Table 2. Detection performance comparison of YOLOv11 under different underwater image enhancement methods.

The baseline model by Mughal et al. [], which applies YOLOv11 directly to the original images without enhancement, achieved an AP@0.5 of 0.88 and an AP@0.5:0.95 of 0.72. In contrast, the physics-based enhancement methods by Wang et al. [] and Zhang et al. [] led to degraded detection performance, with AP@0.5 scores of 0.79 and 0.83, respectively—representing up to a 9% reduction relative to the baseline. Their AP@0.5:0.95 metrics also decreased to 0.59 and 0.63. These results suggest that, although traditional color restoration methods may enhance visual quality for human observers, they can adversely affect the feature representations relied upon by object detectors. The deep learning–based enhancement method by Chen et al. [] produced visually superior color correction; however, its detection performance remained lower than the baseline (AP@0.5 = 0.84, AP@0.5:0.95 = 0.66).
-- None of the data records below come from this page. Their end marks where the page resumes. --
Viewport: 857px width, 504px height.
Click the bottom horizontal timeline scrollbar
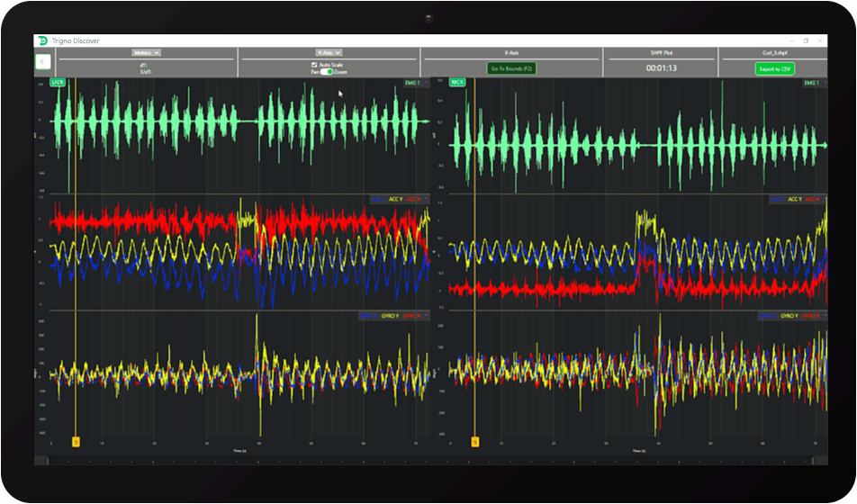pos(430,461)
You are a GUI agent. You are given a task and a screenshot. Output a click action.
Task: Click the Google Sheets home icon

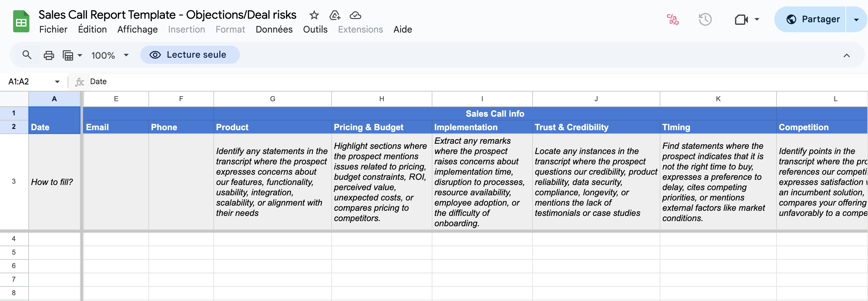point(21,21)

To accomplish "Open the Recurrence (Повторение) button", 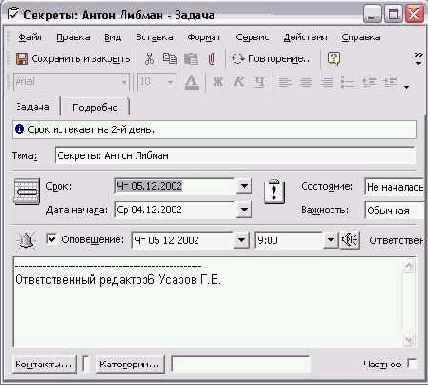I will tap(271, 59).
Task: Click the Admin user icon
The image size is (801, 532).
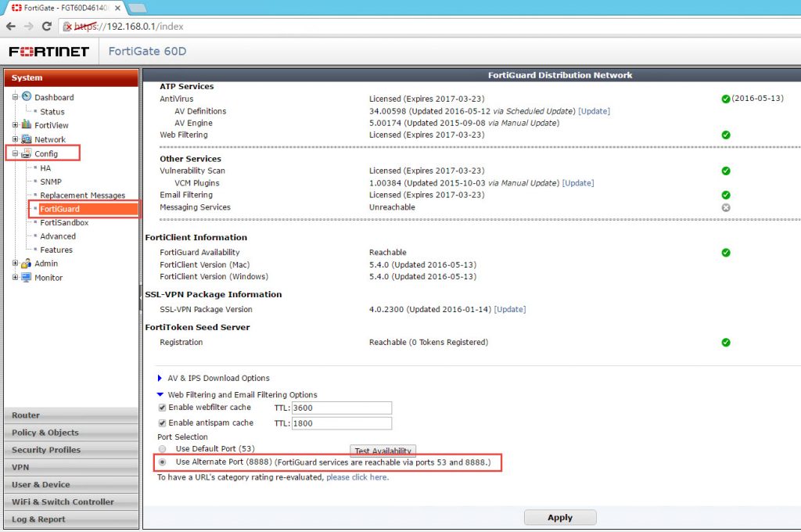Action: (26, 264)
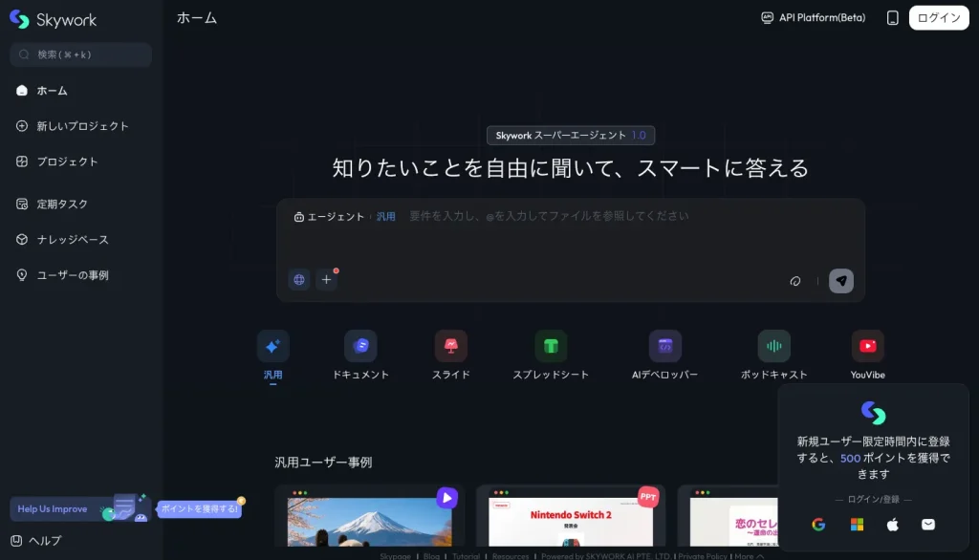Open the Skywork スーパーエージェント 1.0 version selector
Viewport: 979px width, 560px height.
coord(571,136)
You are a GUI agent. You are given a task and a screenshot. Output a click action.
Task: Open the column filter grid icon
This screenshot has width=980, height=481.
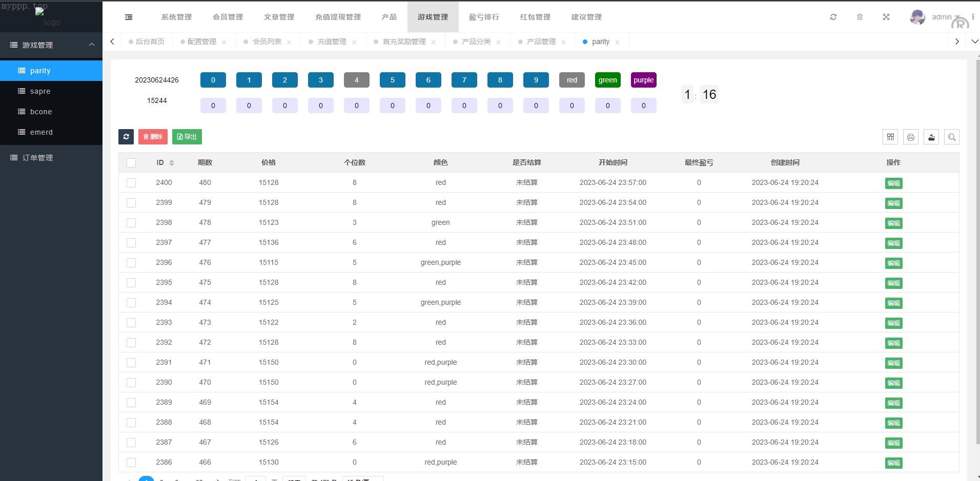[x=890, y=137]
This empirically demonstrates that image enhancement does not necessarily translate into improved performance for downstream tasks, particularly object detection.
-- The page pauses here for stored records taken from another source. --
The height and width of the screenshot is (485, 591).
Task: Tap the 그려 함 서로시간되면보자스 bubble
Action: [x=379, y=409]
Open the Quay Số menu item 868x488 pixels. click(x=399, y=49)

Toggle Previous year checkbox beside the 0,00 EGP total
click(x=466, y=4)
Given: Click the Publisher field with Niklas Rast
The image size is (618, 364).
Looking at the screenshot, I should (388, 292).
In contrast, the proposed DiCAF architecture processes both the original and enhanced images in parallel and fuses their complementary information, effectively maintaining or improving detection performance. Using only the single fusion branch without NMS, the model achieved AP@0.5 = 0.87 and AP@0.5:0.95 = 0.71, comparable to the baseline. This demonstrates effective integration of complementary information between the two inputs. Notably, the ensemble configuration, which combines outputs from the original, enhanced, and fusion branches through NMS, achieved the highest performance, with AP@0.5 = 0.91 and AP@0.5:0.95 = 0.75. These results indicate that robustly combining features from multiple input sources is essential to approach the upper bound of detection performance.
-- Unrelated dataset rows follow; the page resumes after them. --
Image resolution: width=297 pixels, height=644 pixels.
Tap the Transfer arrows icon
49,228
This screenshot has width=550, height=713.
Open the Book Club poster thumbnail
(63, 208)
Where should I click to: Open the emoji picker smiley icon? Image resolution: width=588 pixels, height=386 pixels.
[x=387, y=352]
Beyond quantitative evaluation, the effectiveness of the proposed method was also assessed through visual comparisons. Figure 5 and Figure 6 present detection results under underwater conditions with visibility below and above 1 m, respectively. In all cases, results are shown on the same scenes, with blue boxes indicating correct detections, red boxes denoting false positives, and white boxes representing ground truth. Yellow boxes highlight the zoomed-in regions that provide a closer view of detection results under challenging underwater conditions. The proposed DiCAF method consistently produced stable detections, particularly in challenging environments, and successfully identified objects that were missed by existing techniques.

Figure 5. Detection results under severely degraded underwater conditions (visibility < 1 m): (a) Mughal et al. []; (b) Wang et al. []; (c) Zhang et al. []; (d) Chen et al. []; (e) Ours (with NMS).

Figure 6. Detection results under relatively clear underwater conditions (visibility ≥ 1 m): (a) Mughal et al. []; (b) Wang et al. []; (c) Zhang et al. []; (d) Chen et al. []; (e) Ours (with NMS).

Figure 5 compares object detection results of various image enhancement methods and the proposed DiCAF model under challenging underwater conditions with visibility below 1 m. In such low-visibility scenarios, rapid attenuation of the red channel results in a cyan-green color cast, causing pronounced color distortion and reduced contrast across the scene.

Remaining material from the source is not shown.